En el área de impresión, los cambios en las lámparas y los sustratos reutilizados no solo afectan el tiempo de curado, sino que también incrementan el costo por unidad producida. Cuando una lámpara de curado UV se desgasta y su capacidad de emisión lumínica disminuye, no solo se pierde velocidad en el proceso de curado, sino también la eficiencia general del mismo.
Diseñamos esta lámpara de curado UV con un objetivo claro: mantener una irradiancia constante durante miles de horas, de modo que el costo por unidad disminuya sin que disminuya también la eficacia del proceso de curado.
Lo que realmente importa desde el punto de vista técnico Utilizamos lámparas de vapor de mercurio a alta presión, con un control preciso del espectro de luz en 365 nm. La irradiancia máxima alcanzada es de más de 1,8 W/cm², y la densidad energética es de más de 1,000 mJ/cm² en el sustrato. El reflector utiliza un recubrimiento dicróico para devolver la luz UV útil al plano de trabajo, al mismo tiempo que evita que el calor infrarrojo cause problemas. La carcasa de cuarzo, libre de ozono, reduce la exposición del operador y simplifica el mantenimiento.
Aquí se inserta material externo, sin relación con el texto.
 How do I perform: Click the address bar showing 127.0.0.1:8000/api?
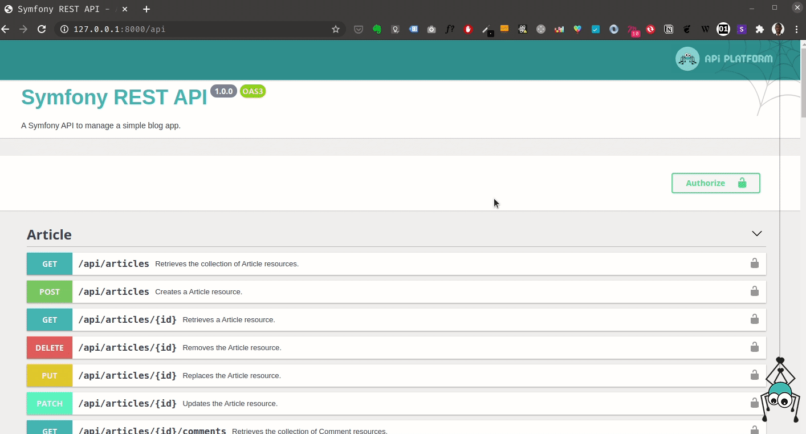194,29
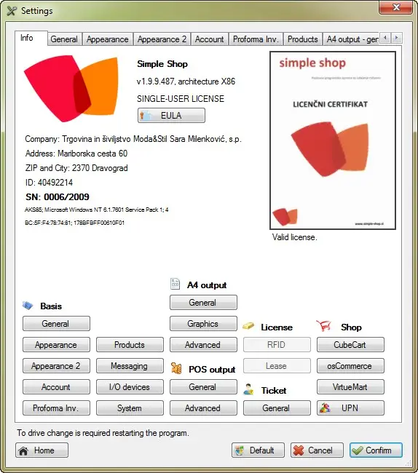Go to Home button
Image resolution: width=418 pixels, height=473 pixels.
42,450
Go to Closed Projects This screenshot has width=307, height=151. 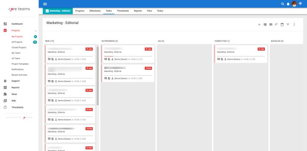(x=19, y=48)
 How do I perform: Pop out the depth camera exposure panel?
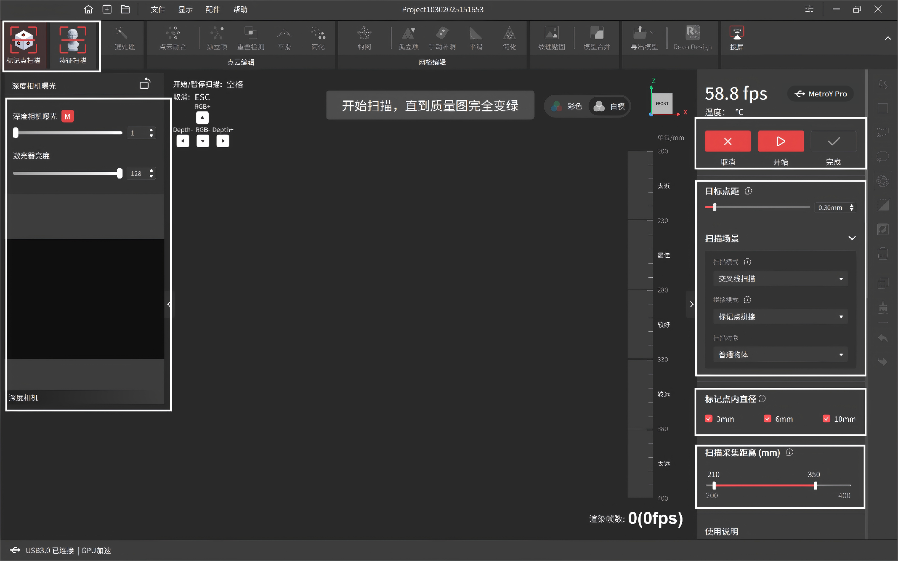(145, 84)
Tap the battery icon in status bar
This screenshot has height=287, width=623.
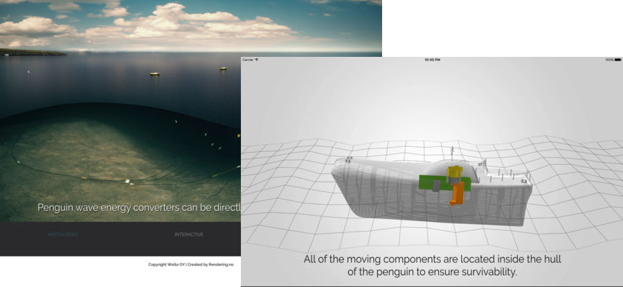pos(616,60)
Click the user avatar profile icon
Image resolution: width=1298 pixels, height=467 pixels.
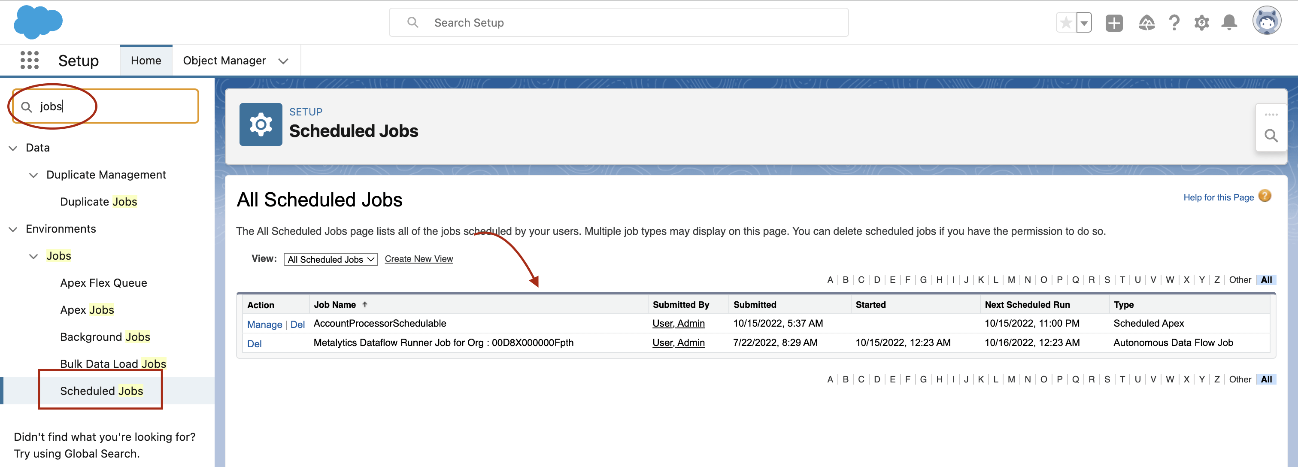[x=1267, y=21]
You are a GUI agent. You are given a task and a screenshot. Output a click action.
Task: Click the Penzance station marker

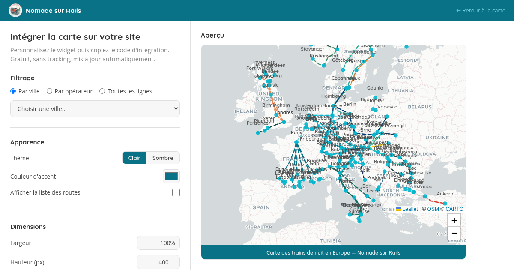point(258,133)
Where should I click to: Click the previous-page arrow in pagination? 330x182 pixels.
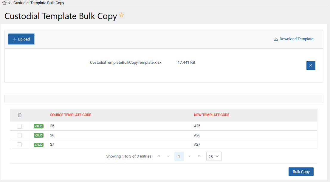pyautogui.click(x=169, y=156)
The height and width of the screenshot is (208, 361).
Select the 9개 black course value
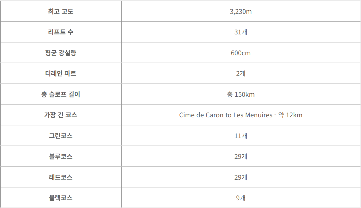241,198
La vida útil de la lámpara se mide en ciclos estables. Podemos llegar a 5,000 horas de funcionamiento con una disminución en la eficiencia inferior al 5%. Esto se debe a que la lámpara y su sistema de encendido están diseñados para funcionar de manera estable, sin caídas bruscas en su rendimiento.
Por qué esto es importante en la impresión En la impresión, se curan zonas pequeñas una y otra vez: puntos, barnices, marcas de registro, etc. En esas zonas, es clave mantener una dosis constante de luz para evitar problemas como la adherencia incorrecta o daños en el material.
Una irradiancia constante permite trabajar más rápido, sin necesidad de aumentar la potencia de la lámpara. Además, menos cambios de lámpara significan menos tiempos de inactividad y menos repuestos que almacenar.
El resultado es menos productos defectuosos, una velocidad de impresión fiable y una reducción directa en el costo por unidad.
Qué hay que tener en cuenta Es necesario que la lámpara sea compatible con el equipo utilizado. El tamaño de la lámpara, la geometría del reflector y la compatibilidad con el sistema de encendido deben coincidir con las especificaciones del equipo utilizado.
Es importante verificar el grado de curado midiendo la dosis de luz en la superficie del sustrato, utilizando un radiómetro, y no en la ventana de la lámpara.
Sí, el costo inicial de la lámpara es mayor que el de las lámparas comunes. Pero ese costo se compensa con una vida útil más larga y una emisión lumínica estable a lo largo del tiempo.